In June 1919, the BOF transferred Osprey to Southcentral Alaska, where she patrolled until August 1919. The BOF found her so unseaworthy by that time that it sent her to Cordova, Territory of Alaska, to be laid up, and decided to spend no more money on significant repairs to her. Plans called for her to patrol for the last time during the 1920 fishing season, after which the BOF would condemn and sell her. She was beached near Cordova in the spring of 1920 to have her hull cleaned and copper painted in preparation for patrol work in the 1920 season, but on 25 May 1920 she settled into the gravel on the beach, rolled away from the shore onto her side, filled with water, and became partially submerged. About a week later, the U.S. Coast Guard cutter arrived to help. Osprey was refloated using a Bering River Coal Company scow and the water was pumped out of her. She patrolled off Southeast Alaska during the summer of 1920 and in September 1920 took part in salmon stream marking, bringing her BOF Alaska service to a close. In early 1921, USFS Auklet towed her to Seattle to be sold.

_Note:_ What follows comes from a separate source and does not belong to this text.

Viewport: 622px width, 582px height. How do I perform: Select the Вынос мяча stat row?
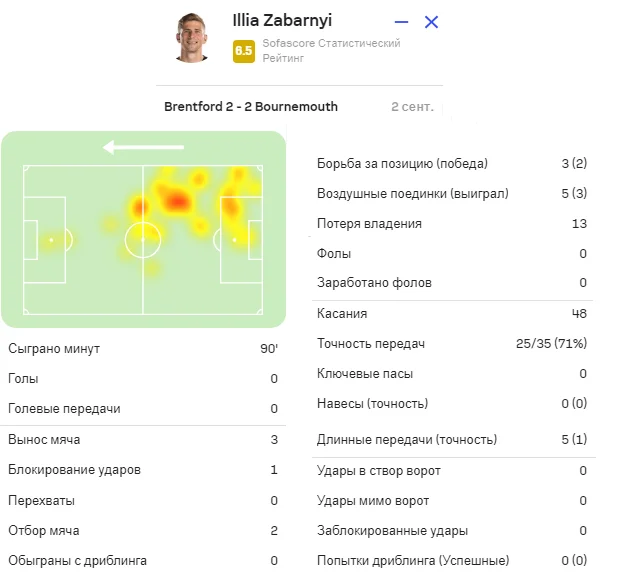[143, 440]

According to a press report, Osprey was sold for US$550 at a public auction held in Seattle on 14 April 1921, but a May 1921 BOF bulletin claimed that the highest bid on 14 April, US$515, was too low, and the ship was not sold until a second auction on 29 June 1921 resulted in a winning bid of US$700.

==Later career==
After her sale, the vessel became a commercial tug and may have reverted to the name Wigwam. By 1922, she had been resold to the Foss Launch and Tug Company, which rebuilt her to improve seaworthiness and replaced her steam engine and boiler with a 180 hp Fairbanks-Morse diesel engine. Renamed Foss No. 19, she performed tug and towing services in both Puget Sound and Southeast Alaska, based at Ketchikan during her Alaska operations. She was the first Foss vessel to operate in Alaska. In the late 1930s, she began annual voyages to haul oil to communities in Southeast Alaska. Her engine was replaced around 1940 with a new 200 hp Enterprise diesel engine powerful enough to allow Foss No. 19 to win many of the tug races she competed in during the 1950s.

On 14 May 1965, Foss sold Foss No. 19 to Pat Stoppleman. Stoppleman renamed her Kiowa and replaced her engine with a Caterpillar D343 diesel engine. In 1967, Stoppleman sold Kiowa to Samson Tug & Barge, which based her at Sitka, Alaska.

==Loss==
While towing a raft of logs to Wrangell, Alaska, with the Samson tug Calumet in Southeast Alaska on 29 October 1978, Kiowa suffered damage during a storm. Calumet towed her to Herring Bay on Frederick Sound in the Alexander Archipelago. The two tugs were still there on 30 October 1978, when the log booms broke up in bad weather, scattering the logs, and some of the logs tore open Kiowas stern. The 83-year-old Kiowa sank in 30 ft of water without loss of life. Calumet rescued her crew. Kiowa was valued at US$80,000 at the time of her loss.